When Death of a Salesman opened in 1949 there was a newspaper cartoon of a couple leaving after the show; the husband turns to his wife and says, “I’ll get you for this!” And it’s true: people rarely have a good time watching Death of a Salesman. A play about failure and death and how very frail we all are is depressing; unless we see those qualities as essential to life. We’re unused to seeing our frayed edges and our worry as part of us. They’re meant to exist off-stage (where no-one can see). Synecdoche, New York begins with a production of Death of a Salesman. Both see beauty in our fears for our lives.

Philip Seymour Hoffman plays a theatre director who acts like he’s dying. His wife is leaving him. He’s losing track of time. Unexplained ailments keep afflicting him. He wants to be loved and to put an end to his troubles. But his troubles have no end. They start, stop, and start again. In-between there are successes. But who has these successes if he is – at heart – sick all the time? He decides to start a giant theatre project where he will recreate his entire life on stage; hire an actor to play himself. Maybe if he could see his life from outside… No good, no change. He tries anyway. The movie celebrates his efforts, and the muddled result.

There’s a line from Death of a Salesman that I’ll bet (Synecdoche’s writer/director) Charlie Kaufman has underlined: “Attention must be finally paid to such a person.” God knows there aren’t many movie heroes like the ones Charlie Kaufman writes. Guys in movies aren’t meant to get sick, or go bald, or be bad in bed. Hollywood deals in he-men, not men who worry. But in all Kaufman’s scripts (Being John Malkovich, Adaptation, Eternal Sunshine of the Spotless Mind), besides their curlicue shape and watercolour reality, the signature touch is human frailty. His characters might come unstuck by their mistakes, but we all share their vulnerability.

Can women understand life as Kaufman sees it more easily than men? Synecdoche has such a large (and illustrious) female cast; there must be something they all see in the writing. Each woman exists (in the movie) to either comfort or humiliate Philip Seymour Hoffman. Catherine Keener is his selfish, brilliant, not-all-bad ex-wife. Samantha Morton is a coquettish object of desire. Hope Davis is a self-help Nazi. Michelle Williams is an actress who literally takes her work to bed. They’re written to try to help us understand Hoffman, but it’s in his baffled search for his daughter that shows him best. Keener takes her away from Hoffman when she’s four, and in a dramatic conceit he keeps track of her through her diary. One of the sweetest, saddest moments in Synecdoche is her last entry: “…One reflects on things past. A game we once played. Pretend we’re faeries. We fight each other and I say, “Now I have to die.” And then you say, “But I’ll miss you.” And I say, “But I have to.”

People ask of the movie: what’s real and what’s fantasy? Morton buys a house that’s permanently on fire.

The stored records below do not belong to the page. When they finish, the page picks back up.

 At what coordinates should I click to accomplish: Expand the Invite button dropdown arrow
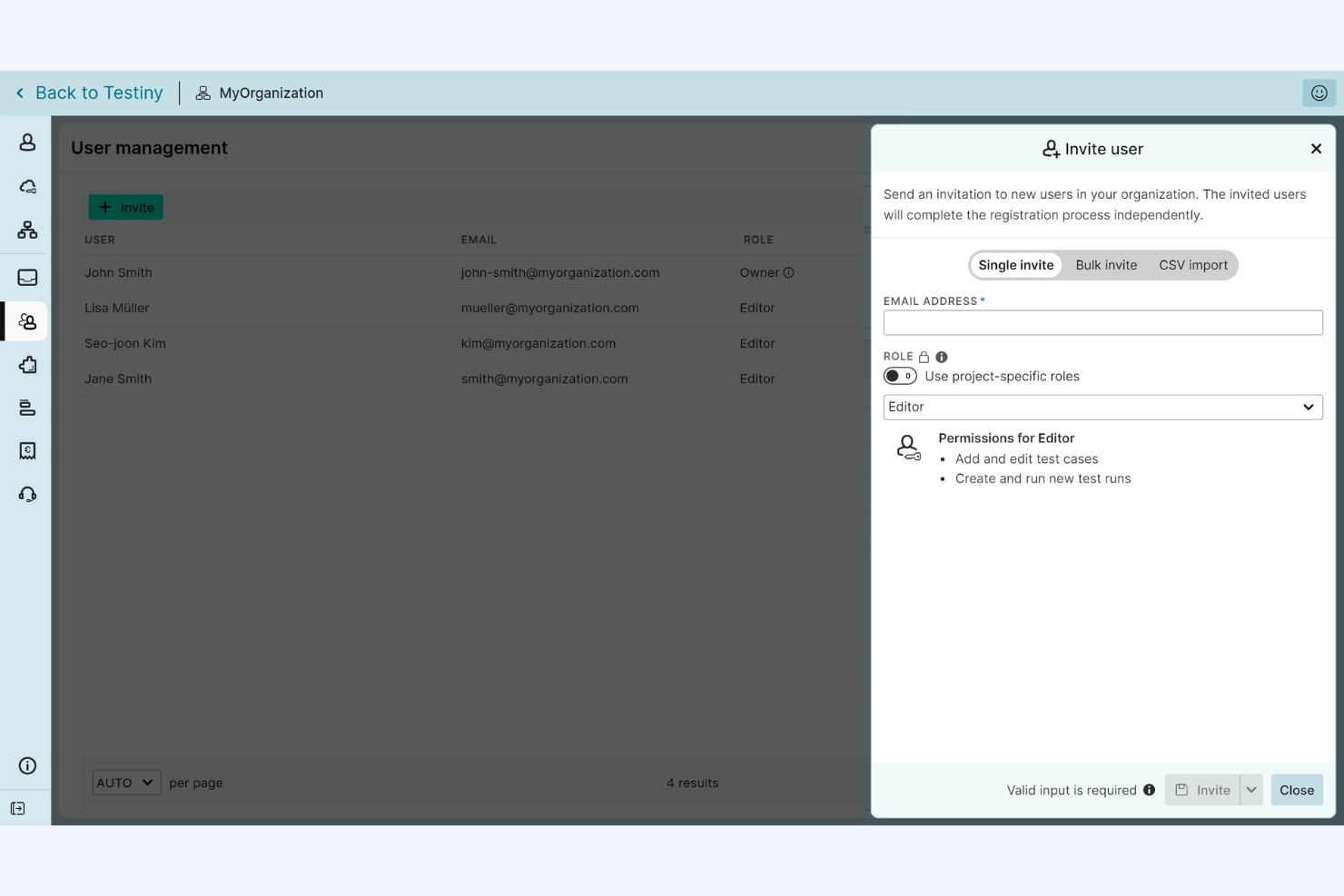click(x=1250, y=790)
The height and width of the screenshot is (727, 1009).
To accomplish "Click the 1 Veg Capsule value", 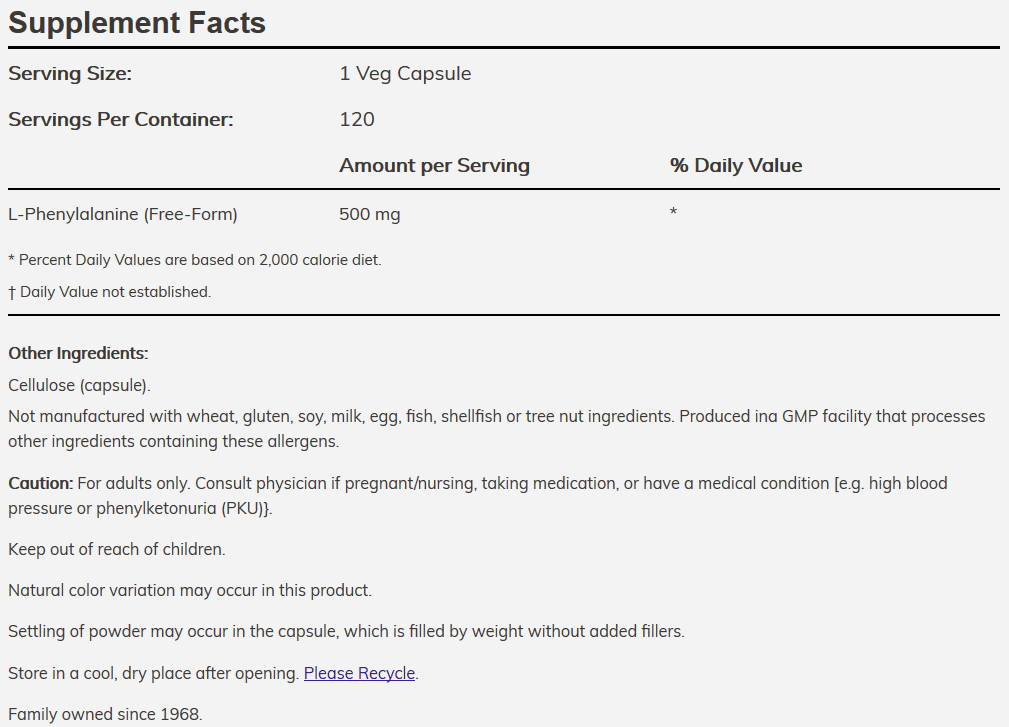I will click(x=405, y=73).
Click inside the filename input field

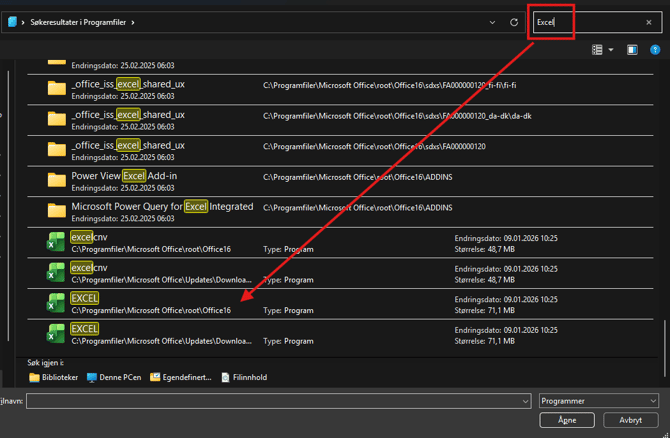[x=272, y=401]
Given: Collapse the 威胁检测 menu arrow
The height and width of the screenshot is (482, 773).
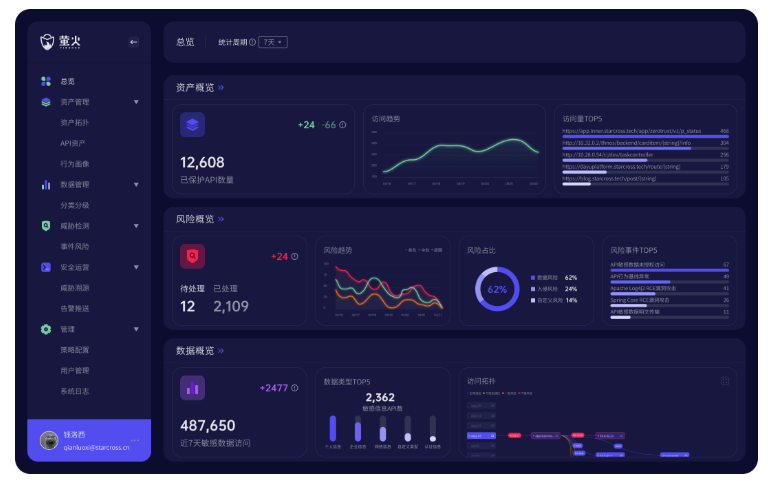Looking at the screenshot, I should pos(136,226).
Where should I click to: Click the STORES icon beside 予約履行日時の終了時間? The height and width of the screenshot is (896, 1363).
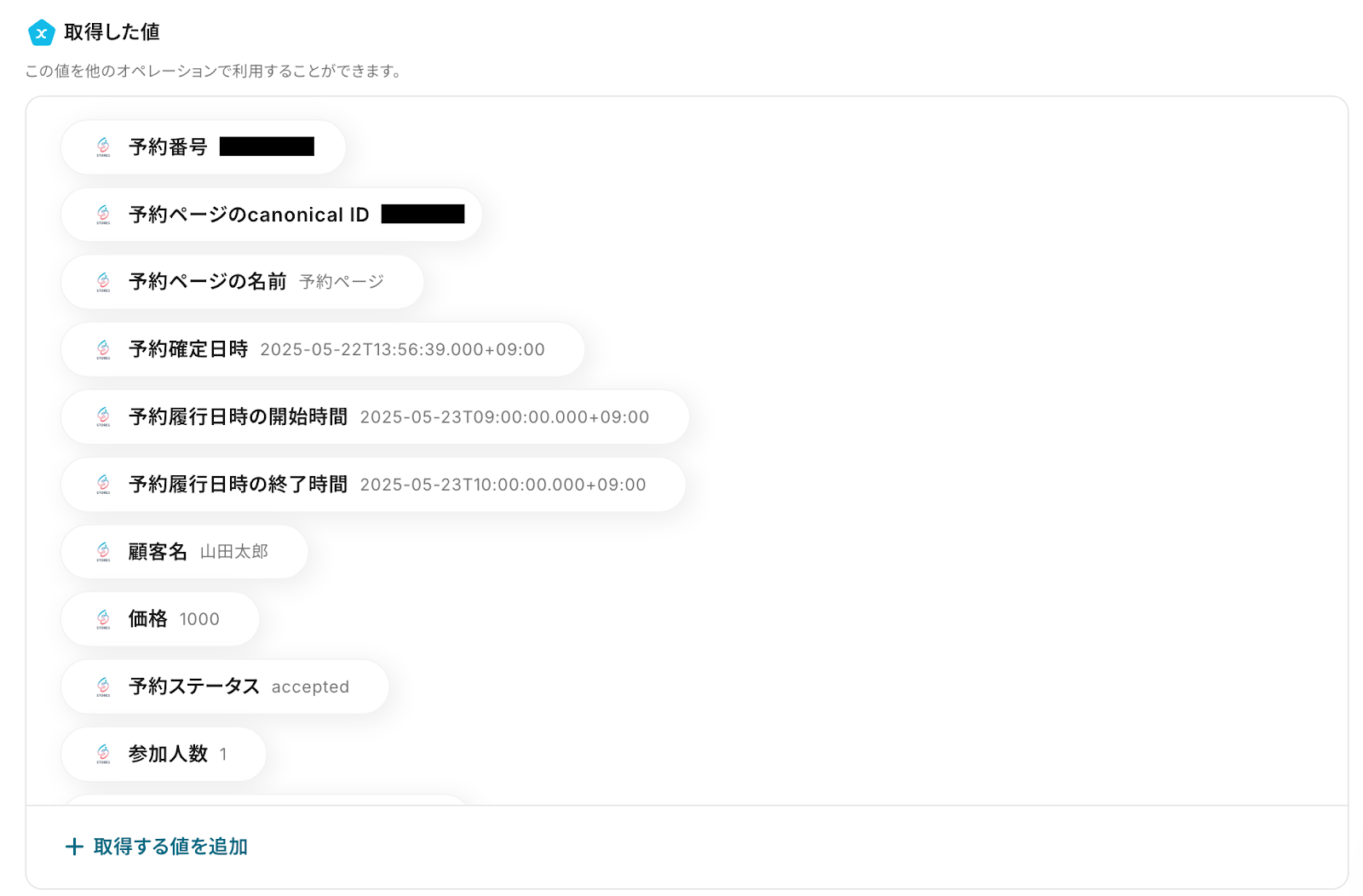coord(103,484)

The petals of a rose tattoo fall off. Hoffman stages rehearsals that last for twenty years. Does it matter what’s real? If it does, then take heart: the people are real. Isn’t that the real question? When we ask what’s real, we’re really asking: will you laugh at me for caring? But Synecdoche, New York will only wrong-foot those who mistake Charlie Kaufman’s intentions.

When Philip Seymour Hoffman firsts sees his massive theatre, he says it would be good for staging King Lear. Like Lear, Synecdoche is a loving warning. It says: we’re all vulnerable. We think we know who we are and how we’ll respond in every situation, but we only know what’s gone before; anything truly new is always daunting. If it’s illness: we might panic, give in to fear, succumb. If it’s love: we might doubt the feeling, or allow doubts about ourselves to usurp love. But everyone has these fears. Take heart. You are not alone. Synecdoche, New York ends where we all end, finally. But before it ends, there’s life.

One Response to Synecdoche, New York – A Review

  1. Ben says:

    A beautiful review for a traumatic and beautiful movie. Thank you.